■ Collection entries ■
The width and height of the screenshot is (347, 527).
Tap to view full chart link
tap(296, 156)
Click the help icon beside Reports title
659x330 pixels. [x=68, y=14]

■ Task objective ■
In the answer, every line above should be retyped exactly.

■ Answer for the task ■
The width and height of the screenshot is (347, 527).
Tap to view full chart link
tap(296, 156)
Click the help icon beside Reports title
659x330 pixels. [x=68, y=14]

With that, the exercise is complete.